Écrit par : Songoh Khan | 10 février 2013

Merci du lien. J'ai lu, c'est effectivement intéressant.
Ca me fait beaucoup penser aux initiatives de l'économie sociale et solidaire et à certains idées écologistes (quelques uns défendent ce modèle économique). La grosse différence, comme le dit l'article, c'est qu'aux USA, l'initiative vient d'entrepreneurs locaux alors qu'en France, ça serait plus des collectivités. Sinon la référence à wall-street est un peu un coup de com' qu'une réalité :)

Écrit par : Pablo | 12 février 2013

Je trouve qu'il est quand même sacrément gonflé de dire que le travail maintient en forme !

Je ne comprends pas non plus en quoi travailler plus longtemps résoudrait le problème de sous-emploi des seniors... quel est le lien ?
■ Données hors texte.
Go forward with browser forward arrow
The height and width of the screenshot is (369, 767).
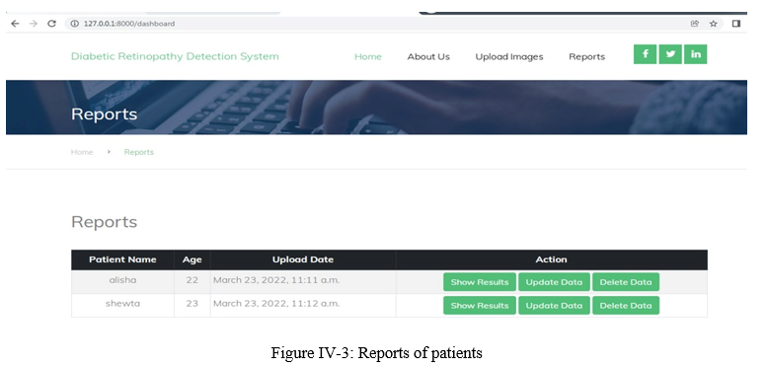[34, 24]
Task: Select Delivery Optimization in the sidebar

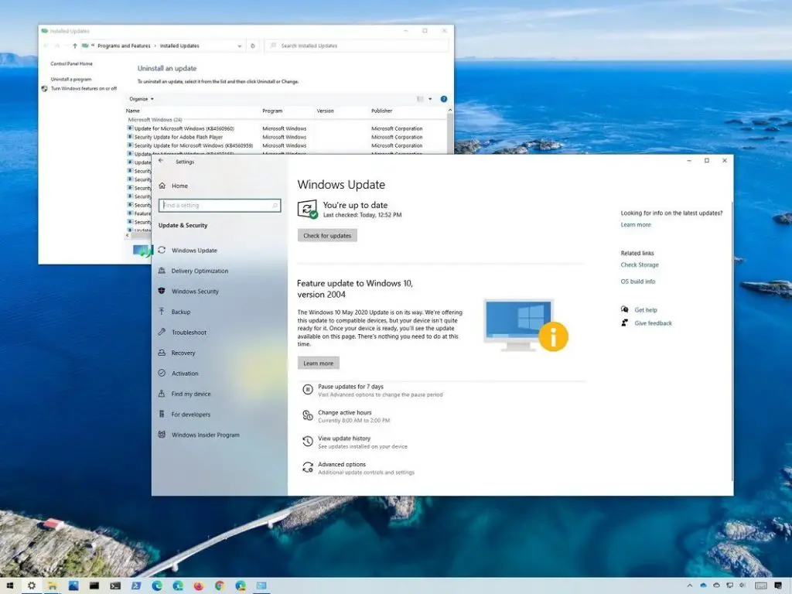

Écrit par : Laurent | 15 février 2013

On peut raisonnablement dire qu'il nous a sorti une grosse connerie :) Après je crois savoir que Rocard est un boulimique de travail, alors forcément...

Sur le sous-emploi des seniors, ses propos ne sont pas clairs. S'il parle de taux d'activité (nombre de personnes de plus de 55 ans encore en activité sur la population active occupé), c'est clair que rallonger la durée de cotisation pousse les gens à retarder leur départ, et c'est donc des cotisations supplémentaires.

Écrit par : Pablo | 17 février 2013

Donc pour lui le problème du "sous-emploi des seniors" est que l'on "n'utilise" pas assez les personnes de plus de 55 ans, et non que les personnes de plus de 55 ans qui cherchent du travail n'en trouvent pas ?
C'est à dire qu'on augmente le nombre de seniors en activité, mais ça ne réduit pas le taux de chômage des seniors.

Ou j'ai pas compris ?

Écrit par : Laurent | 23 février 2013

Pardon, j'aurais dû dire "mais ça ne réduit pas le nombre de seniors en recherche d'emploi".

Écrit par : Laurent | 23 février 2013

C'est tout à fait ça Laurent.

J'ajouterai ceci par rapport à ce sujet :

La retraite à 60 ans, qui était un engagement de François Mitterrand, a été mise en place au premier moment du tournant de la rigueur, histoire de faire passer la pilule.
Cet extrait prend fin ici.